▶ **PROBLEM**
Copy out the records below word for word, starting with the line that contains "How do I perform: Click" and going on through the line that contains "[x=232, y=218]". Leave out the pictures.

▶ **DATASET ROWS**
━━━━━━━━━━
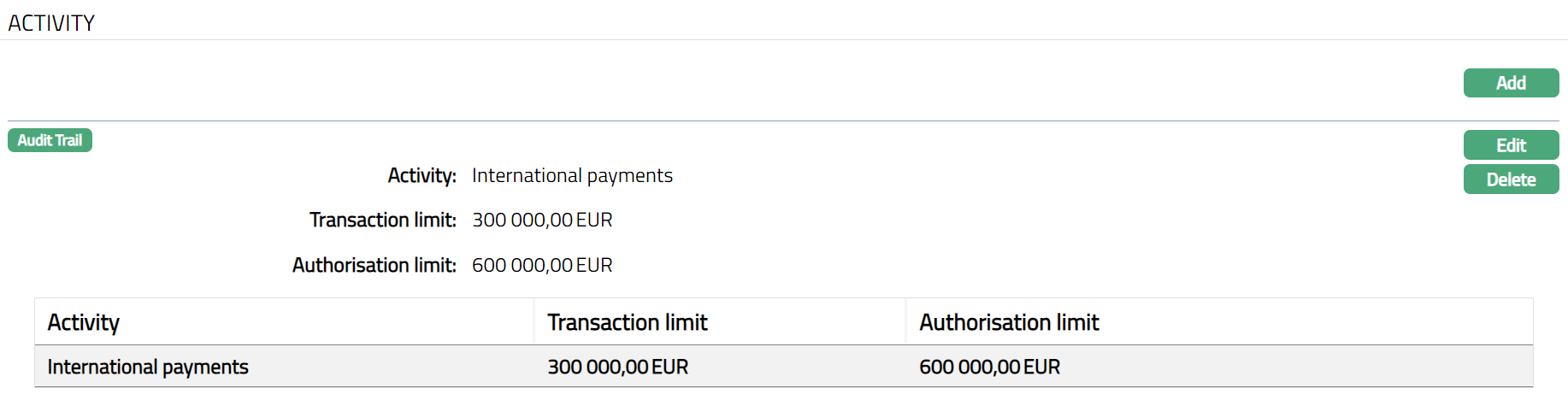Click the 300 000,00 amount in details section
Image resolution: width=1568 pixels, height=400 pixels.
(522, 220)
━━━━━━━━━━
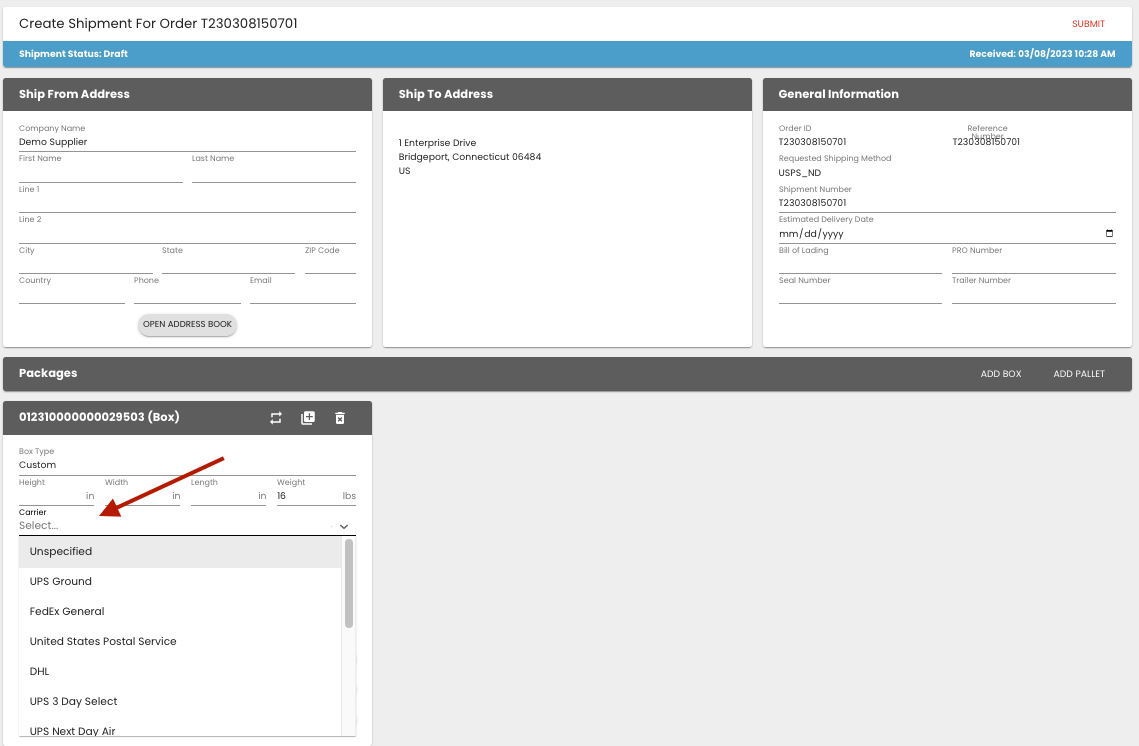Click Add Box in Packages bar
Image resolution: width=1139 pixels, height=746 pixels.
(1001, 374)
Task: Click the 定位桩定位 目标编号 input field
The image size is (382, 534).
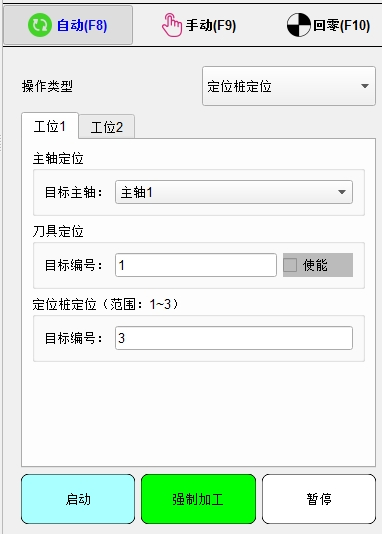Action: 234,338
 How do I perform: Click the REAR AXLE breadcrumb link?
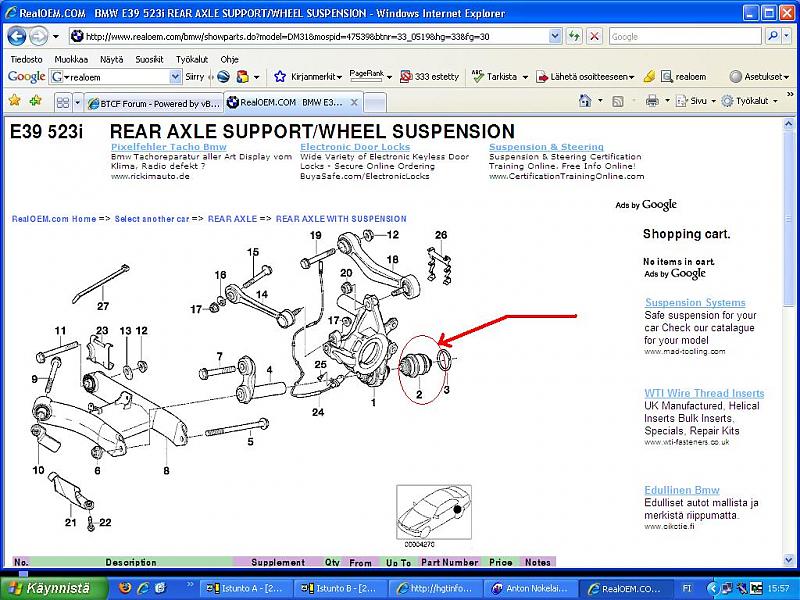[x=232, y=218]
━━━━━━━━━━
▶ **CORRECT RESULT**
 How do I perform: Click the REAR AXLE breadcrumb link?
[x=232, y=218]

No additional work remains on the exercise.